Lemons are thought to be native to India. The tree in our garden is a variety called Meyer, which originates from China though. It is a very common variety grown in NZ and does very well here. Having a lemon tree is very common in NZ, even if people don’t like gardening. They are very easy to grow, but expensive to buy. Sometimes you can only find small waxy lemons at the supermarket (which are fine if you need rind for a recipe) rather than varieties like Meyer which are large and contain a lot of juice. In recent years, the biggest challenge to growing lemons successfully is a pest called the guava moth, which I covered in my earlier post about pests and diseases in NZ.
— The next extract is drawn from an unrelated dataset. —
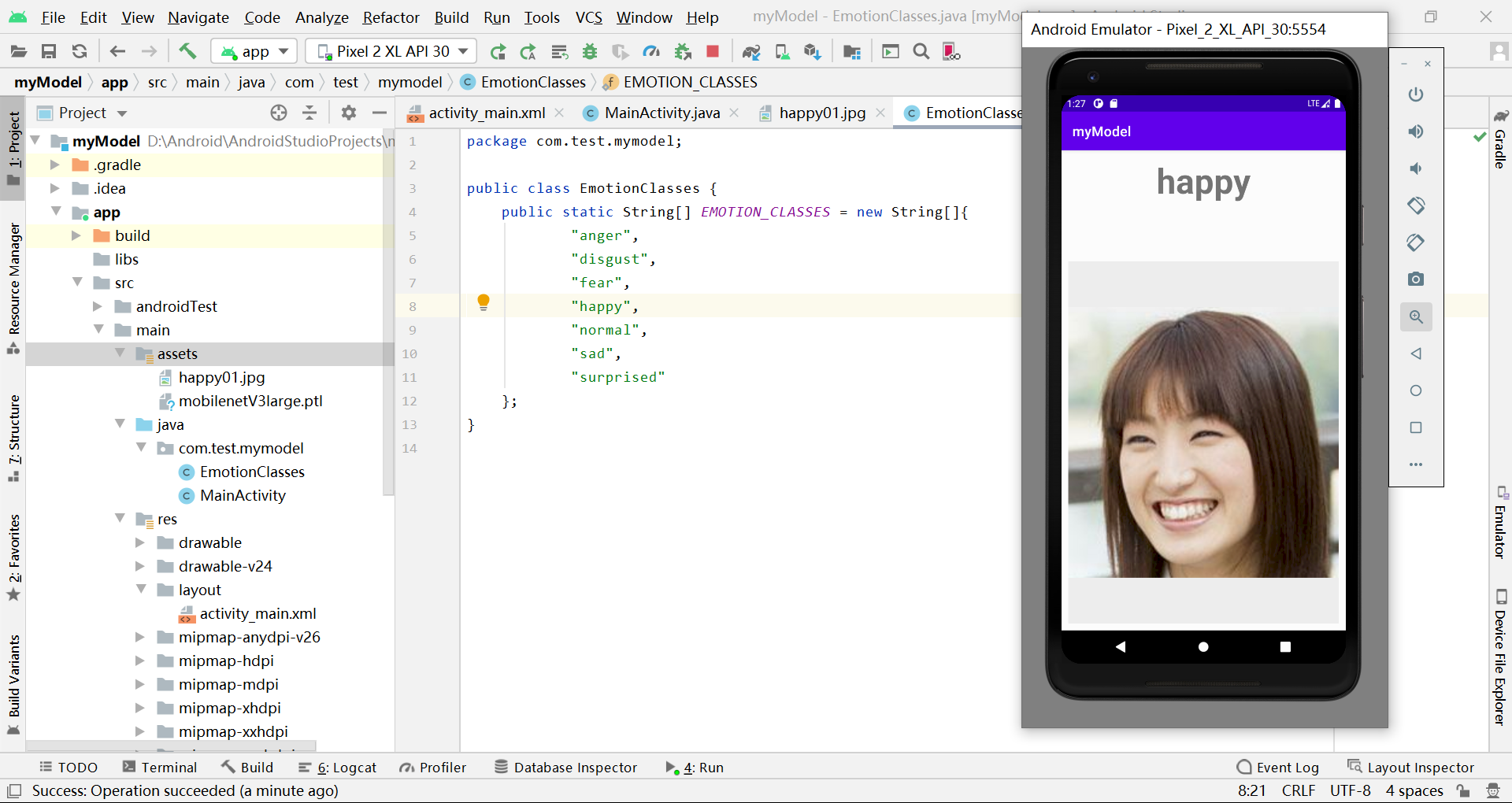Switch to the MainActivity.java tab
Image resolution: width=1512 pixels, height=803 pixels.
[662, 113]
I love growing eggplants every summer. They usually grow very well over the summer and crop heavily in autumn, but last year wasn’t a good season due to cooler than usual temperatures as well as the floods and cyclones in Auckland. I grow both long and round varieties. I always grow our eggplants in large black containers. The soil temperature is a bit warmer than the ground and it also saves ground space for growing other crops which require depth in order to perform well (for example root crops such as potatoes and sweet potato) and those which need room to sprawl (such as pumpkins, squash and melons).
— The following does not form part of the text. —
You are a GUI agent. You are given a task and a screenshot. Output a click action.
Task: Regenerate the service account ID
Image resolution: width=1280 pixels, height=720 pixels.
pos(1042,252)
As times have become quite tough, I have started recycling my old potting mix rather than purchasing fresh potting or container mix for growing plants. I add a scoopful of a product called Pot Recharger, which I purchase from a garden centre in Auckland. But if you live in another part of the country or overseas, you may find that you are able to rejuvenate old potting mix by adding another product. I recommend a slow release fertilizer (typically sold in pottles) rather than a granular one (usually sold in bags), as the latter won’t disintegrate in a container and is designed to break down in the ground over time.
This is a fantastic vining spinach which is native to India. However, I discovered it thanks to my customers from the Philippines when I ran a plant nursery selling veggie seedlings I propagated from seed from home a number of years ago. They refer to it as aloobati. Malabar spinach thrives in very hot weather, so it didn’t do well in our garden last summer. The picture below was taken several seasons ago.
As it is a tropical plant, I always start seedlings on my heat pad in mid-spring when the weather is a bit warmer. I usually soak the seeds overnight as they have a hard coating, which can make germination more challenging otherwise. I scatter the seeds in a punnet filled with some seed raising mix and cover them lightly with a layer of seed raising mix. When the plants have germinated, I move them to the greenhouse and allow them to grow a bit more before transplanting them into six-cell punnets. By that stage, it is much warmer and once they are established, I move them outdoors to our patio so they can harden off (acclimatize to outdoor conditions) before being planted outside. As a vining spinach, Malabar spinach benefits from some support. We grow ours against a plastic trellis, as you can see in the photo. At the end of the season, seeds will develop which can be saved for replanting the following year. I have also found that the seeds sometimes fall off the plant and self-seed in spring.